## Task item:
Repeat the listing exactly. Any picture in it should be left out of the copy.

■ ■ ■ ■ ■ ■ ■

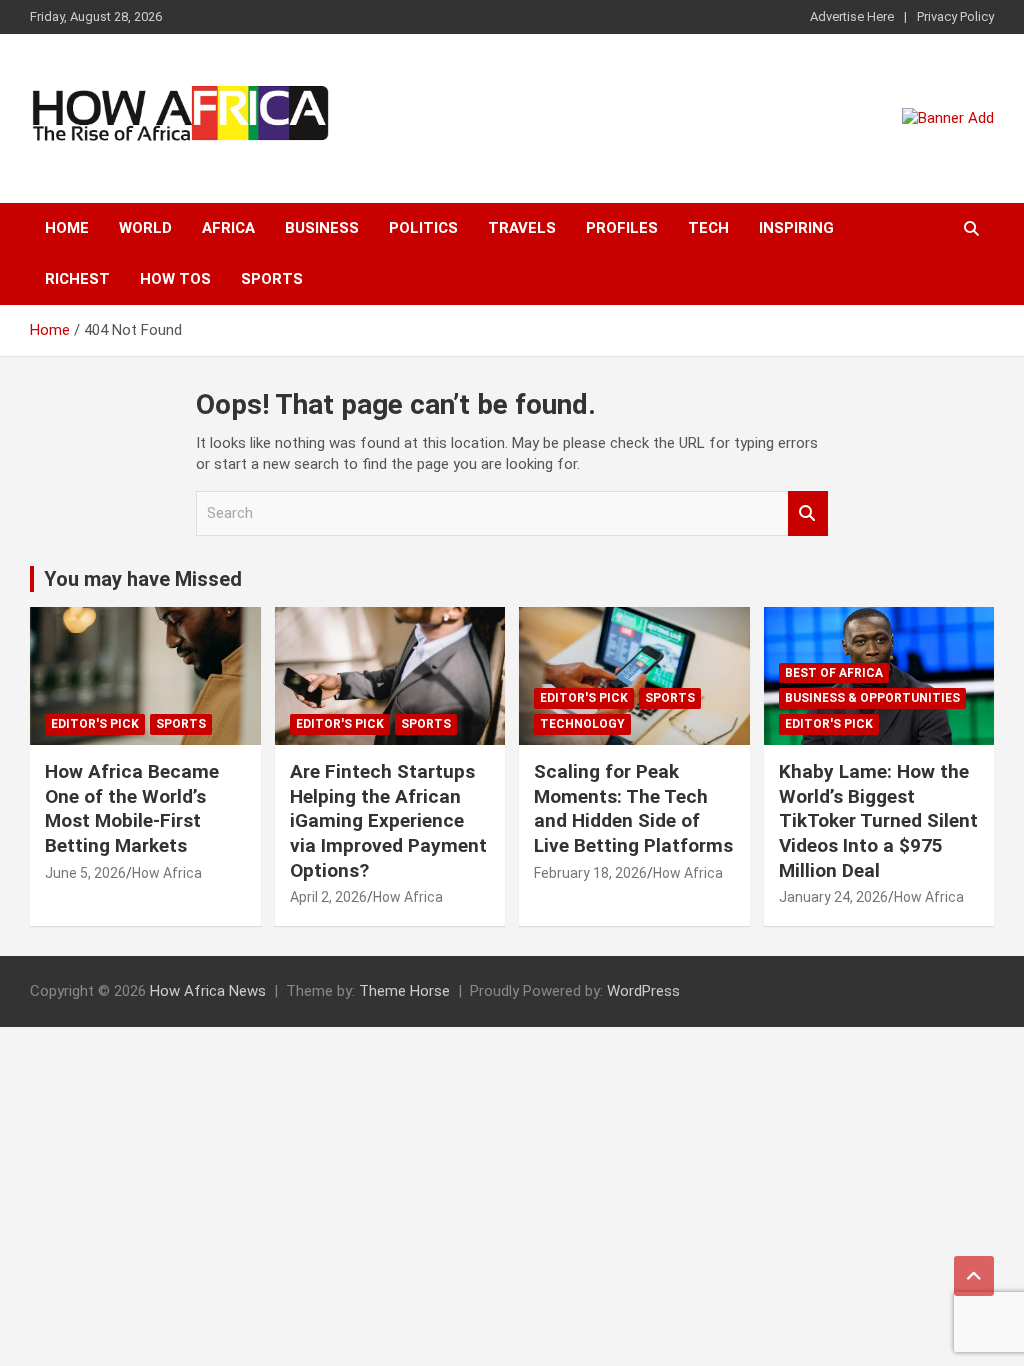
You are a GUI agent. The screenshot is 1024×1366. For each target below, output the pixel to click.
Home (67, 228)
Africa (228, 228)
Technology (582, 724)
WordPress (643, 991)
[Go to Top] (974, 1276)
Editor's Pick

■ ■ ■ ■ ■ ■ ■

## The answer:
You are a GUI agent. The screenshot is 1024×1366. For each target below, output the pixel to click.
Home (67, 228)
Africa (228, 228)
Technology (582, 724)
WordPress (643, 991)
[Go to Top] (974, 1276)
Editor's Pick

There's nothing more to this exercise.